→ Your goal: Render the material below as a JSON list of strings, one string per line, skipping blank lines. Leave the pictures out of the answer.

→ Entries provided:
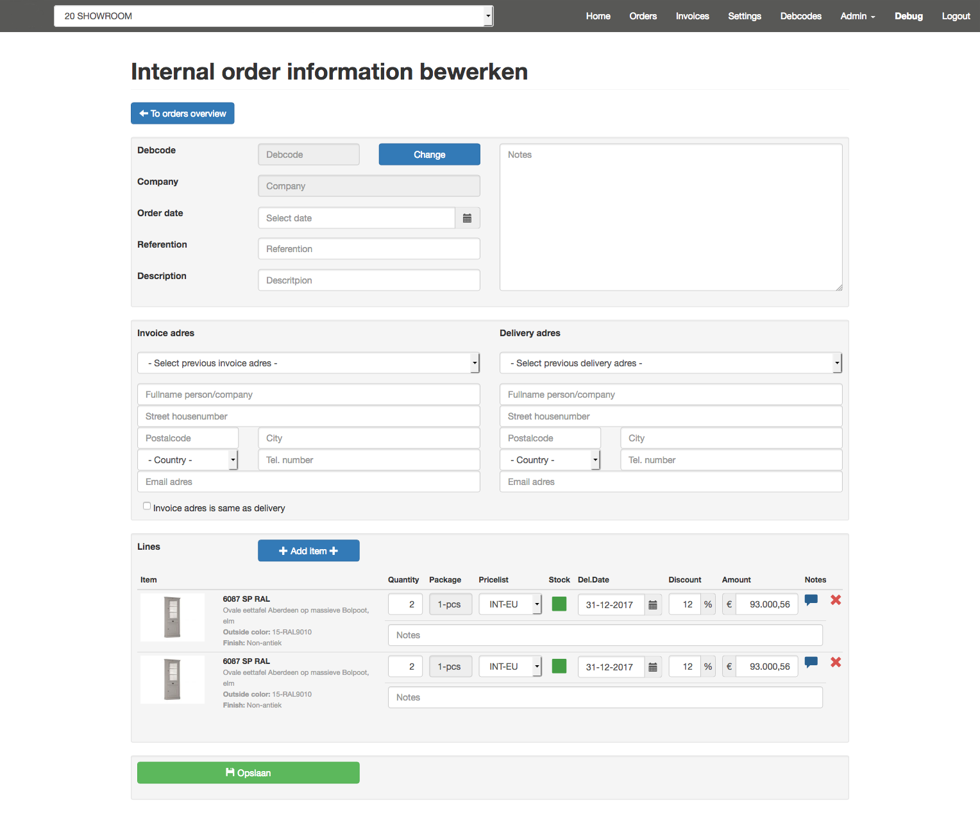Open the Order date calendar picker
The width and height of the screenshot is (980, 816).
(x=467, y=218)
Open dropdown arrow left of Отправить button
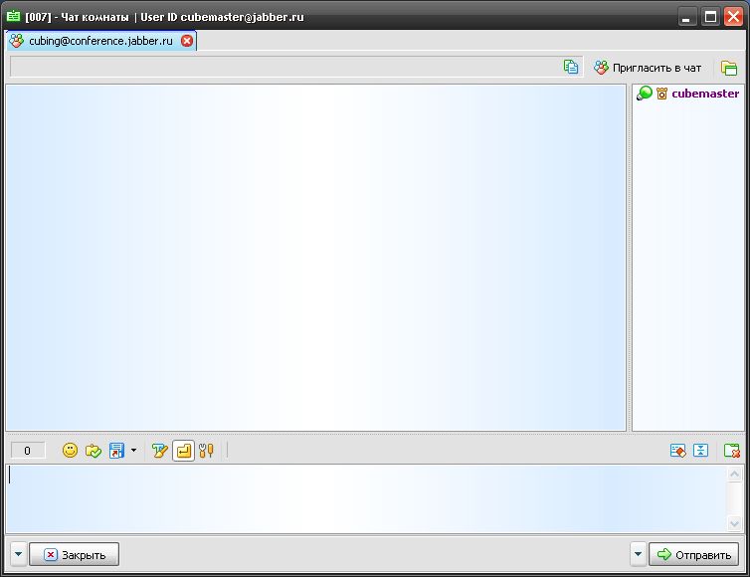The width and height of the screenshot is (750, 577). coord(638,554)
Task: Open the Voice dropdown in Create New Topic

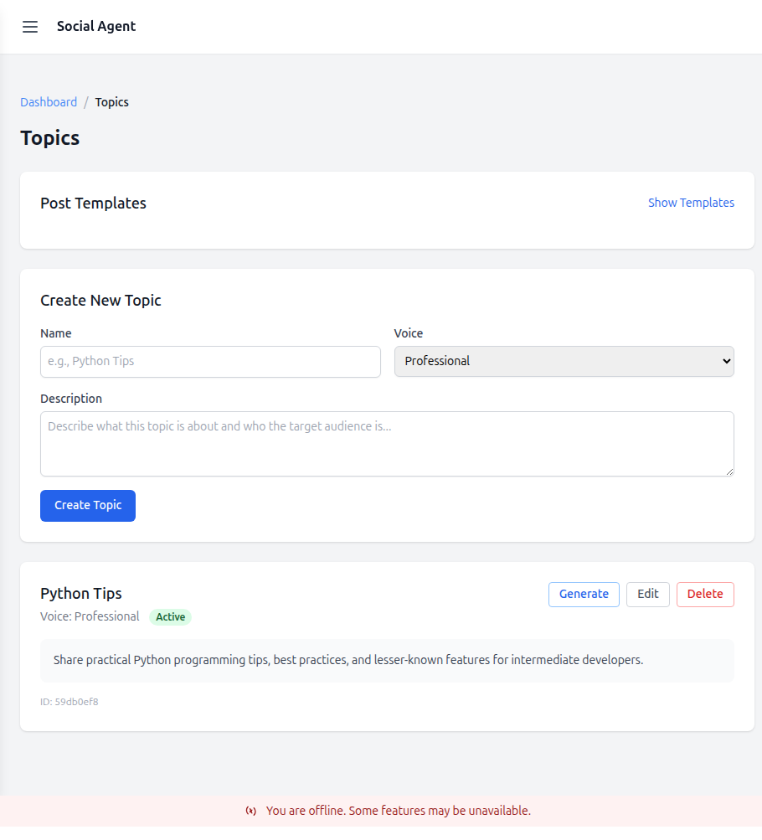Action: 564,361
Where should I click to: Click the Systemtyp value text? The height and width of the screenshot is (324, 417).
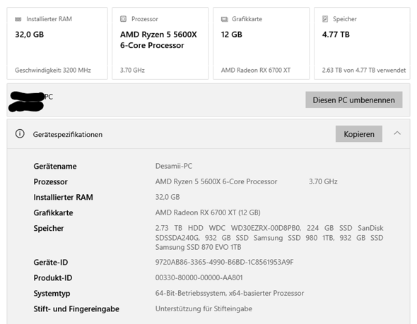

→ Output:
[
  "Open the Order date calendar picker",
  "The width and height of the screenshot is (980, 816).",
  "(x=467, y=218)",
  "Open dropdown arrow left of Отправить button",
  "The width and height of the screenshot is (750, 577). coord(638,554)",
  "Task: Open the Voice dropdown in Create New Topic",
  "Action: 564,361",
  "Where should I click to: Click the Systemtyp value text? The height and width of the screenshot is (324, 417)."
]